Each time span is an integer number followed by a suffix. Supported suffixes are:
* `nsec`, `ns` -- nanoseconds
* `usec`, `us` -- microseconds
* `msec`, `ms` -- milliseconds
* `seconds`, `second`, `sec`, `s`
* `minutes`, `minute`, `min`, `m`
* `hours`, `hour`, `hr`, `h`
* `days`, `day`, `d`
* `weeks`, `week`, `w`
* `months`, `month`, `M` -- defined as 30.44 days
* `years`, `year`, `y` -- defined as 365.25 days
[default: 6s]
-V, --version
Print version information
SUBCOMMANDS:
gen-completion
Generate shell completions
gen-config
Generate a `console.toml` config file with the default configuration values, overridden
by any provided command-line arguments
help
Print this message or the help of the given subcommand(s)

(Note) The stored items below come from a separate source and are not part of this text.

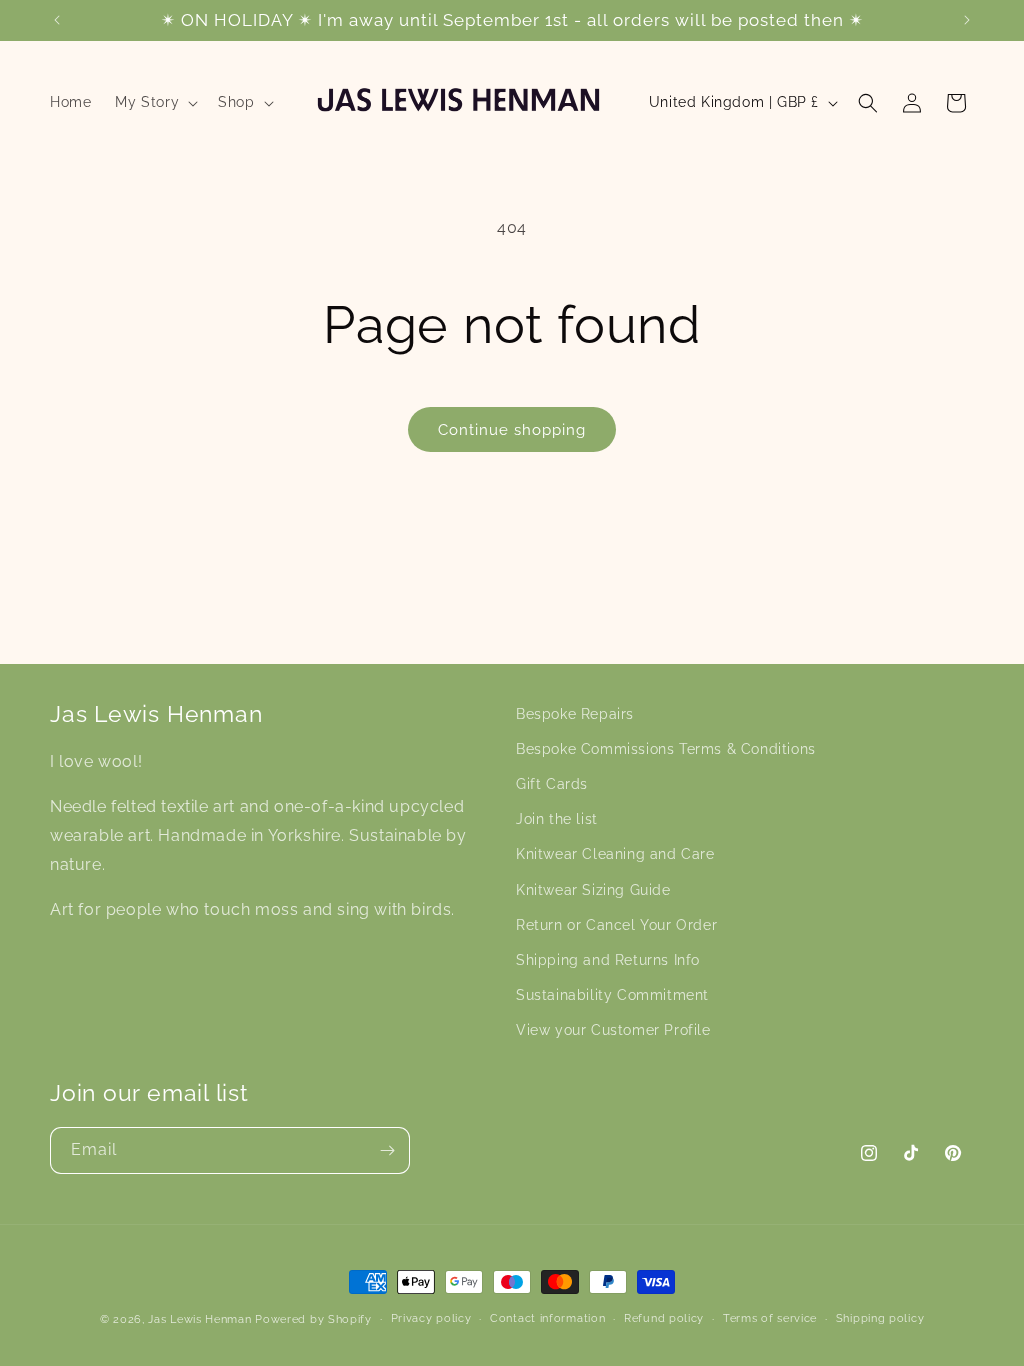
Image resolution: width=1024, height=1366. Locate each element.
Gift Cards (552, 784)
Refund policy (664, 1318)
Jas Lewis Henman (199, 1319)
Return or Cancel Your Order (616, 925)
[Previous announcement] (57, 20)
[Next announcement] (967, 20)
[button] (154, 102)
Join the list (557, 819)
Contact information (547, 1318)
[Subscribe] (387, 1150)
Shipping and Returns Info (608, 960)
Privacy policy (431, 1318)
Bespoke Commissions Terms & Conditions (666, 749)
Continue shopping (512, 430)
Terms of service (770, 1318)
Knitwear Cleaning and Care (615, 854)
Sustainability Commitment (612, 995)
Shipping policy (880, 1318)
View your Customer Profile (613, 1030)
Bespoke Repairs (575, 714)
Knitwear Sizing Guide (593, 890)
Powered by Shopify (313, 1319)
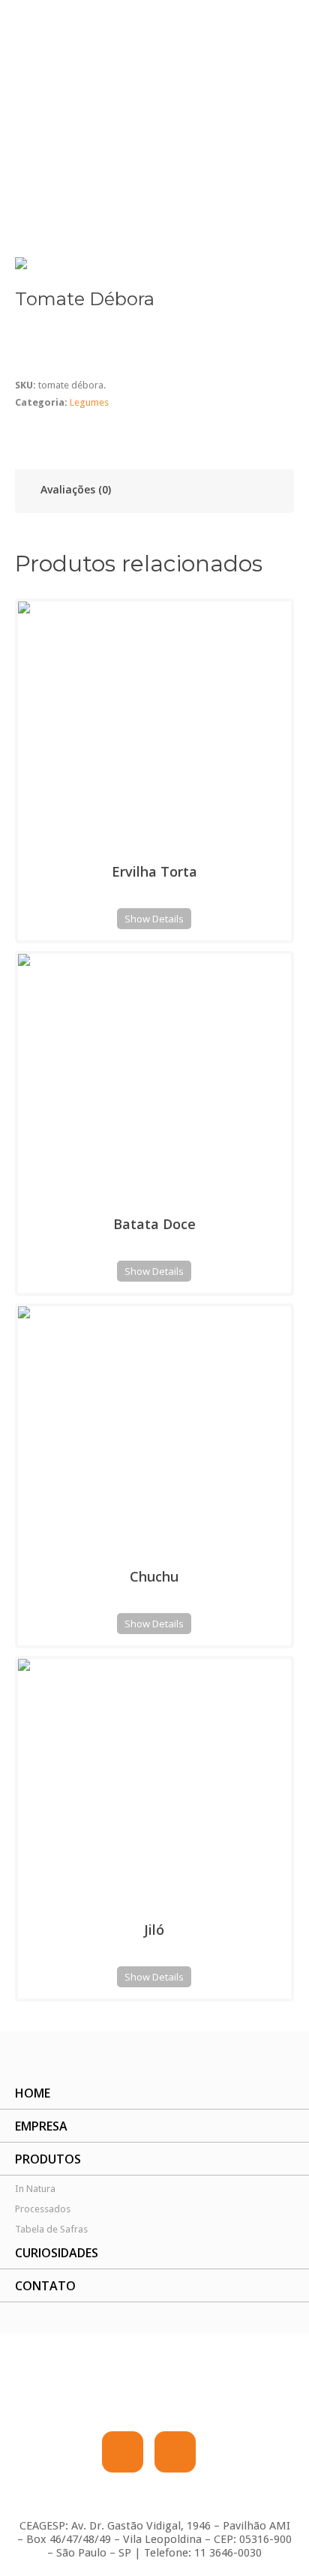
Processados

This text can also be displayed by running tokio-console help
.
Configuration File
In addition to command-line arguments, the console can also be configured by a TOML configuration file. All settings that can be configured by the command line (with the exception of the target address to connect to) can also be set by the config file.

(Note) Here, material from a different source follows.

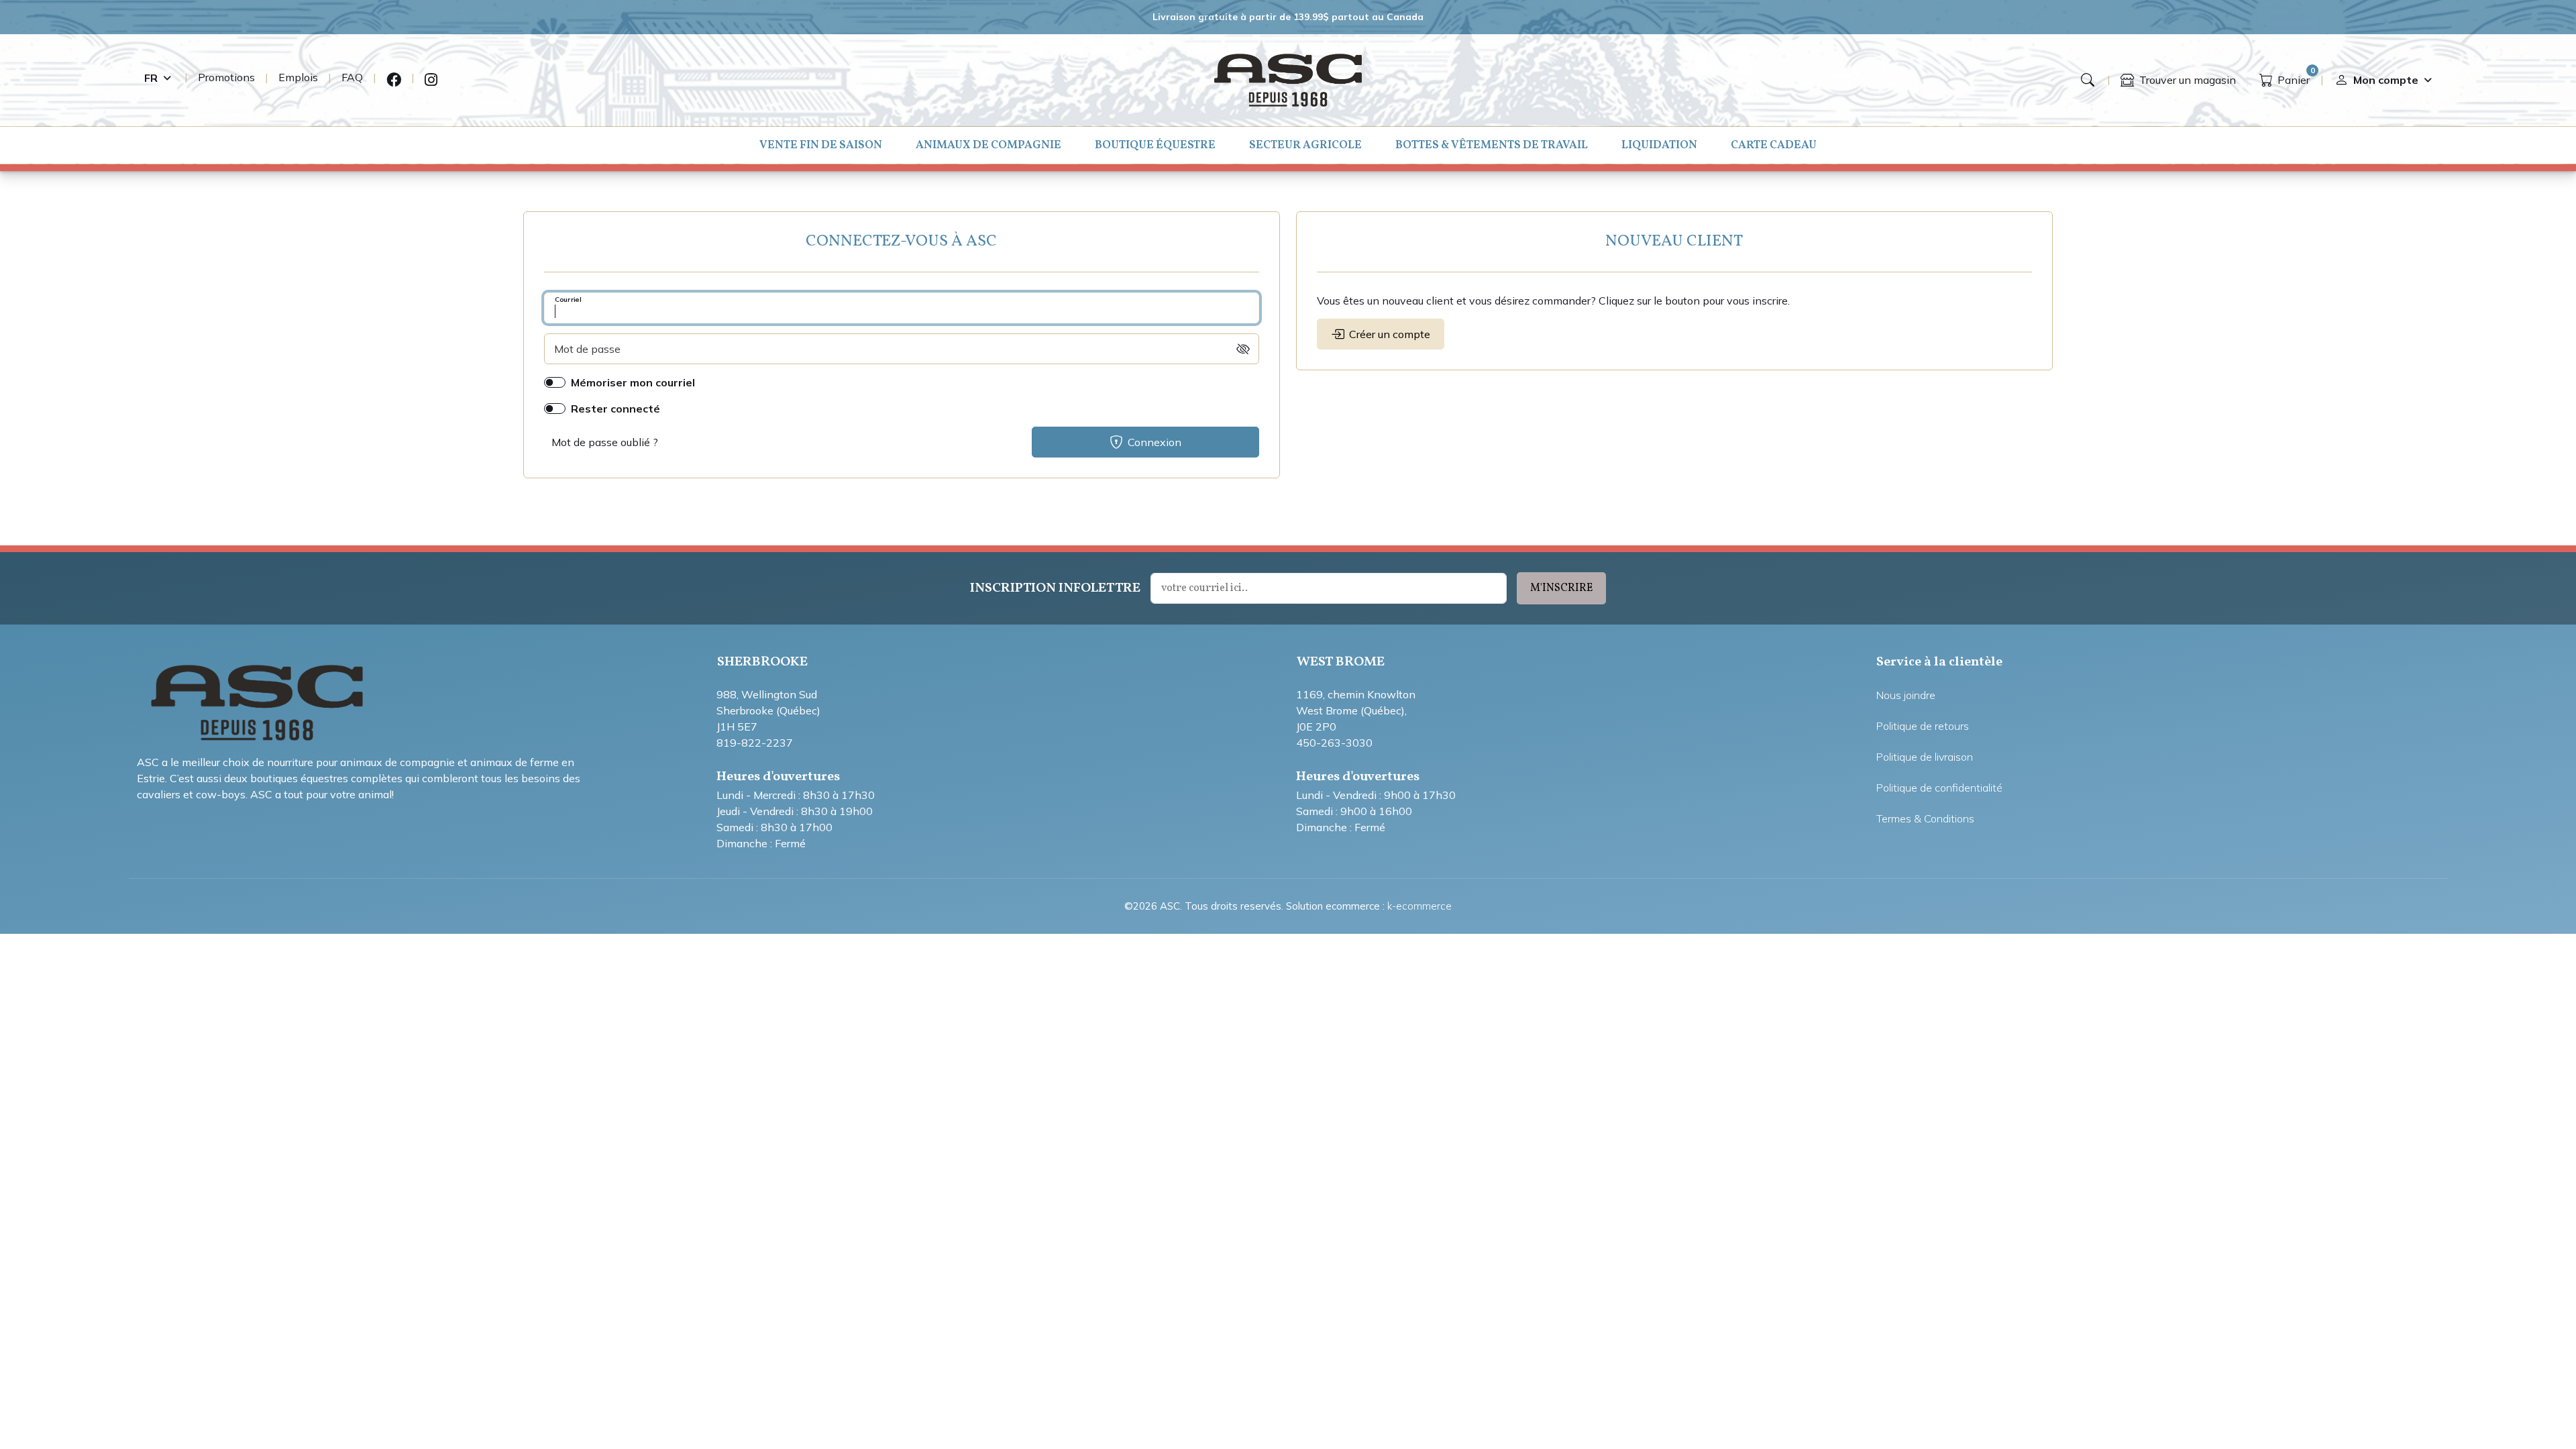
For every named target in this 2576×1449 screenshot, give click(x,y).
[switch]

The tokio-console gen-config
subcommand generates a config file based on
the default configuration, overridden by any command-line arguments passed
by the user.
Examples
The default configuration:
default_target_addr = 'http://127.0.0.1:6669/'
log = 'off'
log_directory = '/tmp/tokio-console/logs'
retention = '6s'
[charset]
lang = 'en_US.UTF-8'
ascii_only = false
[colors]
enabled = true
truecolor = true
palette = 'all'
[colors.enable]
durations = true
terminated = true
Config File Locations
Configuration files are read from two locations:
-
A
tokio-console
directory in the system default configuration directory (as determined by thedirs
crate). This directory depends on the operating system:Platform Value Linux $XDG_CONFIG_HOME/tokio-console
or$HOME/.config/tokio-console
macOS $HOME/Library/Application Support/tokio-console
Windows {FOLDERID_RoamingAppData}\tokio-console
-
The current working directory.
If both the current working directory and the system default config directory contain a
console.toml
file, any values set in the current working directory will override those set in the system config directory. This allows overriding the user-level default configuration with project specific configurations. Some projects may wish to check project-specific configurations into source control so that they may be shared by multiple developers.
Any command-line arguments will override the configuration set in both config files.